_What is asked:_
(A) Retype, without any changes, the part of the South Sea Bubble passage that opens with the words containing "It would be" and closes with "to its bursting.".
(B) Answer these questions from the South Sea Bubble passage:
(i) On what date did so many sellers appear that the stock fell from 890 to 640?
(ii) At what price was the stock quoted on September 2nd?
(iii) Who is named as the chairman who had sold out?

_Supplied passage:_
▼
Today’s installment concludes The South Sea Bubble Bursts,
our selection from The Mississippi Bubble – A Memoir of John Law by Louis Adolphe Thiers published in 1859.
If you have journeyed through the installments of this series so far, just one more to go and you will have completed a selection from the great works of three thousand words. Congratulations! For works benefiting from the latest research see the “More information” section at the bottom of these pages.
Previously in The South Sea Bubble Bursts.
Time: 1720
It is time, however, to return to the great South Sea gulf, that swallowed the fortunes of so many thousands of the avaricious and the credulous. On May 29th the stock had risen as high as 500, and about two-thirds of the government annuitants had exchanged the securities of the state for those of the South Sea Company. During the whole of the month of May the stock continued to rise, and on the 28th it was quoted at 550. In four days after this it took a prodigious leap, rising suddenly from 550 to 890. It was now the general opinion that the stock could rise no higher, and many persons took that opportunity of selling out, with a view of realizing their profits. Many noblemen and persons in the train of the King, and about to accompany him to Hanover, were also anxious to sell out. So many sellers and so few buyers appeared in the alley on June 3rd that the stock fell at once from 890 to 640. The directors were alarmed and gave their agents orders to buy. Their efforts succeeded. Toward evening confidence was restored, and the stock advanced to 750. It continued at this price with some slight fluctuation, until the company closed its books on June 22nd.
It would be needless and uninteresting to detail the various arts employed by the directors to keep up the price of stock. It will be sufficient to state that it finally rose to 1000. It was quoted at this price in the commencement of August. The bubble was then full-blown and began to quiver and shake preparatory to its bursting.
Many of the government annuitants expressed dissatisfaction against the directors. They accused them of partiality in making out the lists for shares in each subscription. Further uneasiness was occasioned by its being generally known that Sir John Blunt, the chairman, and some others had sold out. During the whole of the month of August the stock fell, and on September 2nd it was quoted at 700 only.
▲
_Given material:_
▼
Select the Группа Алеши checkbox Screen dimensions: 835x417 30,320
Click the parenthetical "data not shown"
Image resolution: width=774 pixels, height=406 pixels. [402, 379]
▲
_Exercise results:_
(A)
It would be needless and uninteresting to detail the various arts employed by the directors to keep up the price of stock. It will be sufficient to state that it finally rose to 1000. It was quoted at this price in the commencement of August. The bubble was then full-blown and began to quiver and shake preparatory to its bursting.

(B)
(i) June 3rd
(ii) 700
(iii) Sir John Blunt